Keywords: compartments; local translation; nascent protein; plasticity; spatial spread.

Figure 1. Neuron and its structural compartments

Morphology of the neuron showing its cell body (gray) and neurites–composed of dendrites (blue) and axons (red). The inset shows a synapse formed between the presynaptic terminal of one neuron (red) and the postsynaptic terminal of another neuron (blue).

Figure 2. Local translation compartments

(A) On receiving a focal stimulus (red filled arrow)—stimulation domain (t ₀)—mRNA and translational machinery are redistributed to the stimulation site (t ₁). This local redistribution of mRNA and translational machinery, on overlap with signaling events (orange) form the site of synthesis for nascent proteins (magenta)—source compartment (t ₂)—near the former stimulation site (red dotted arrow). The nascent proteins quickly spread over time. This nascent protein spatial spread (t ₃) gradually increases and might reach a compartment of stable size defined by unknown factors (t ₄, t _n). The site of action of the nascent proteins—effector compartment—is restricted within a smaller region of the nascent protein spatial spread and can be either close to the source compartment as in a spine (B) and the growth cone (C) or hundreds of microns apart as in the nucleus (D). All these translation compartments operate in unison to elicit a functional outcome, for example, spine‐specific structural plasticity (B), growth cone turning (C), and retrograde signaling for global response (D). (E) Graphical representation showing the concentration ([C]) of mRNA (blue), signaling factors (orange), and nascent proteins (magenta) plotted at various time points t ₀, t ₁, t ₂, t ₃, t ₄, t _n.

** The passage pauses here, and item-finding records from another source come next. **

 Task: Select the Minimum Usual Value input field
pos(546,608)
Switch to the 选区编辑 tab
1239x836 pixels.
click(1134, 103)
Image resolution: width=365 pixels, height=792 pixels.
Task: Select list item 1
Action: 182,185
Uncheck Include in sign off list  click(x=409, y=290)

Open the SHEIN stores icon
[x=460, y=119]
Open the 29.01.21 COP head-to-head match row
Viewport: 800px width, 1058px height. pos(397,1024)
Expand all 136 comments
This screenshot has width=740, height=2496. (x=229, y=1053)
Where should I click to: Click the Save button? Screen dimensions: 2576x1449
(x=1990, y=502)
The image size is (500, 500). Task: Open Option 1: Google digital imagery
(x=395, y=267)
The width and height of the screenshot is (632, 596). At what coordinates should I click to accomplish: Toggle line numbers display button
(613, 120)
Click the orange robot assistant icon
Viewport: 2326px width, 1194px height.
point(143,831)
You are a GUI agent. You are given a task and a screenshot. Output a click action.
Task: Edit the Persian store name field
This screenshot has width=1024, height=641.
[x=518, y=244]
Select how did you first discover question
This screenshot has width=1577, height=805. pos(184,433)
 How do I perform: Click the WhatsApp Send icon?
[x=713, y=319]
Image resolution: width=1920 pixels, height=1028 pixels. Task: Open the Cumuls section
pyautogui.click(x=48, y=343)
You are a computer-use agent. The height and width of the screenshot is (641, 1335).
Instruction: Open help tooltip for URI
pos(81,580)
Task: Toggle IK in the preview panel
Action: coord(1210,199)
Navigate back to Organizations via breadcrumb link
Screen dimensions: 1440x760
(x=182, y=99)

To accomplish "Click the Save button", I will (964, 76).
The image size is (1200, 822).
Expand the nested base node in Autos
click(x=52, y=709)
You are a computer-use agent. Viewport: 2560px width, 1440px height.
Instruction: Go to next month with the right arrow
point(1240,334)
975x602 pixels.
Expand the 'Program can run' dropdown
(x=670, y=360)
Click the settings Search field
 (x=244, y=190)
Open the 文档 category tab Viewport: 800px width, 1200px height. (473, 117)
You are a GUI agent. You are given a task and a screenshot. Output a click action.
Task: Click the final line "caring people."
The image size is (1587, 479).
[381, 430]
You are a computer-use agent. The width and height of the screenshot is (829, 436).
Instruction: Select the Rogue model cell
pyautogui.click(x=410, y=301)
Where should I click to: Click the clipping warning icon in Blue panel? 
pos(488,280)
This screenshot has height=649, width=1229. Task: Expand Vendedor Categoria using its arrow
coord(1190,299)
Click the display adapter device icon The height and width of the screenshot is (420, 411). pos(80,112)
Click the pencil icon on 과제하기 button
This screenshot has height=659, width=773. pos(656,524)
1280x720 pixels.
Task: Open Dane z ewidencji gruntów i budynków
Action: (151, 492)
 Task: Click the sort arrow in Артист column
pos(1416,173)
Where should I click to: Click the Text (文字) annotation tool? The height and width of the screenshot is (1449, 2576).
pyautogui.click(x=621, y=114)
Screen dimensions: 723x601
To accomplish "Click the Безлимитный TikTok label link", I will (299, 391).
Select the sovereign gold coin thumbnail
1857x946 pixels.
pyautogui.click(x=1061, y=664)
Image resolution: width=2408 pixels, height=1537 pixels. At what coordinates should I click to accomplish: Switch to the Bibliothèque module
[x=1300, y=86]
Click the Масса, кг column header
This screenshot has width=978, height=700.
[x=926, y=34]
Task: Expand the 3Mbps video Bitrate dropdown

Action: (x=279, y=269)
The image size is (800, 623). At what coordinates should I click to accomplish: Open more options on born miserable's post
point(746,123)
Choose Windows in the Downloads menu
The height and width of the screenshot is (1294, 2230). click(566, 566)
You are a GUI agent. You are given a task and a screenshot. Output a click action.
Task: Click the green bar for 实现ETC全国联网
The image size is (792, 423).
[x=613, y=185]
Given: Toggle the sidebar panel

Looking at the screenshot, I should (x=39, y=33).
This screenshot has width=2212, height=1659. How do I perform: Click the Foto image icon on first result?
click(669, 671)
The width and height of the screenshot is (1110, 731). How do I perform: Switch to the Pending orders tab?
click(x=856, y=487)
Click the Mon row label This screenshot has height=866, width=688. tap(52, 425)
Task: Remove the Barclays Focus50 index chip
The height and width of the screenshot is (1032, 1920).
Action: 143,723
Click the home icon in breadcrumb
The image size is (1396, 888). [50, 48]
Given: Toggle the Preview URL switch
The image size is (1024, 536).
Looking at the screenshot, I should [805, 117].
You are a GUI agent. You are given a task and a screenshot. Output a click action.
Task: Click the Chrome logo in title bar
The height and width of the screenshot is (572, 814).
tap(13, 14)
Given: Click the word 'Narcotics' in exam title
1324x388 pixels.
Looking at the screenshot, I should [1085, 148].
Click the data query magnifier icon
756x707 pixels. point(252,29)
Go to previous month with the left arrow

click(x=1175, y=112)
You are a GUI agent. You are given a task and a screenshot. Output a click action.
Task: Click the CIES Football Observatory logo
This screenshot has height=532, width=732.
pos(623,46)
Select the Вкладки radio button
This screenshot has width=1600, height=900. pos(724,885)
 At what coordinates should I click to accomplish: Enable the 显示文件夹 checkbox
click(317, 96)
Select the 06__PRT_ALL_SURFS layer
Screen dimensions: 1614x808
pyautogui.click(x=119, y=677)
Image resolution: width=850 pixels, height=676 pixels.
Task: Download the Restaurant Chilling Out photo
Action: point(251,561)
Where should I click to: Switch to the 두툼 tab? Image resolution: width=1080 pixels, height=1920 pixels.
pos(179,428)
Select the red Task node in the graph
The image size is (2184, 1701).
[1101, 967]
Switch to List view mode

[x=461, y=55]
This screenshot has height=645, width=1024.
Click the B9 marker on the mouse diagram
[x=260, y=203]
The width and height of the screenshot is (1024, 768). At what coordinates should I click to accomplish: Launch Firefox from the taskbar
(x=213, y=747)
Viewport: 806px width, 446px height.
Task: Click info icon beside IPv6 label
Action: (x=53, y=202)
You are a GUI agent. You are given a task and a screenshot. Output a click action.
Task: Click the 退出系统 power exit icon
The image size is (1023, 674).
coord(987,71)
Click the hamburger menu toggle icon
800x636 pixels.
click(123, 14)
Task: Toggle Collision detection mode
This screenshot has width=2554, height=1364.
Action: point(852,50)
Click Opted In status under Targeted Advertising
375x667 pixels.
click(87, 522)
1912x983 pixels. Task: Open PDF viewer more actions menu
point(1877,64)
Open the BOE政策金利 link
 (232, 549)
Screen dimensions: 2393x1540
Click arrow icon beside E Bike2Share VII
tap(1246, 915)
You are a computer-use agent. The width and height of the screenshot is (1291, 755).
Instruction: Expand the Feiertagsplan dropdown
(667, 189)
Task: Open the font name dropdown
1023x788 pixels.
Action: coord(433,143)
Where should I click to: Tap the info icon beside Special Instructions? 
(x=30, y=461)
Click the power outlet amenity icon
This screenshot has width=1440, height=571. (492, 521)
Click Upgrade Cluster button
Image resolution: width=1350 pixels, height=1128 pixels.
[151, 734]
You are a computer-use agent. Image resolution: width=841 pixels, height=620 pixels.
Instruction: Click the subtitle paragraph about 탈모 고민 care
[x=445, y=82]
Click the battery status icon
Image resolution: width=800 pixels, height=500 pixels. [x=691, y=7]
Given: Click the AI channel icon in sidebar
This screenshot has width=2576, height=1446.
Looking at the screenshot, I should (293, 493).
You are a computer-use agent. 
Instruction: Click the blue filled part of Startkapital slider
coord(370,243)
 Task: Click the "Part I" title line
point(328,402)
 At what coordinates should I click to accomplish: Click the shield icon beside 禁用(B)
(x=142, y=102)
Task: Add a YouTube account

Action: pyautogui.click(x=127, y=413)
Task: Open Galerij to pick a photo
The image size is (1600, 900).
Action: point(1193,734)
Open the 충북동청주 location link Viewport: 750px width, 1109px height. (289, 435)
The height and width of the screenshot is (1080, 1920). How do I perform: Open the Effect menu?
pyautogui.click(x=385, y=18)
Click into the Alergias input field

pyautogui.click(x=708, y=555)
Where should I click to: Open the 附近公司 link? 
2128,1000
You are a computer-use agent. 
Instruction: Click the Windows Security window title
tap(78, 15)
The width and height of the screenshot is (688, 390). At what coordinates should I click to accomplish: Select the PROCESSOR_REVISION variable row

Figure 3. Subcompartments in dendrites

(A) Concept of spine‐specific translation: A spine‐specific stimulation (t ₀) could result in redistribution of mRNA and translational machinery to the stimulated spine (t ₁). On overlapping with spine‐specific signaling events, this would result in the synthesis of nascent proteins—source compartment—whose spatial spread is restricted within the spine, due to diffusional restriction by the spine neck (t ₂). This would lead to a spine‐specific effector compartment and subsequent functional outcome—structural plasticity (t _n). (B) Clustered plasticity model: Spine S1 receives a late‐LTP stimulus, and spines S2 and S3 receive a subthreshold stimulus (t ₀). All three spines get tagged but mRNA and translational machinery redistribute only close to spine S1 that received the late‐LTP stimulus (t ₁). The newly translated proteins—source compartment—are instantly captured at spine S1 (t ₂) and with time, the spatial spread of the nascent proteins increases allowing for its additional capture at adjacent tagged spine S2 (t ₃). Both the tagged spines S1 and S2 that capture nascent proteins—effector compartment—undergo spine‐specific structural plasticity—functional outcome (t _n). However, only tagged spines clustered within a nascent protein spatial spread of ~50 μm show this functional outcome—tagged spine (S3) present beyond this spatial spread does not.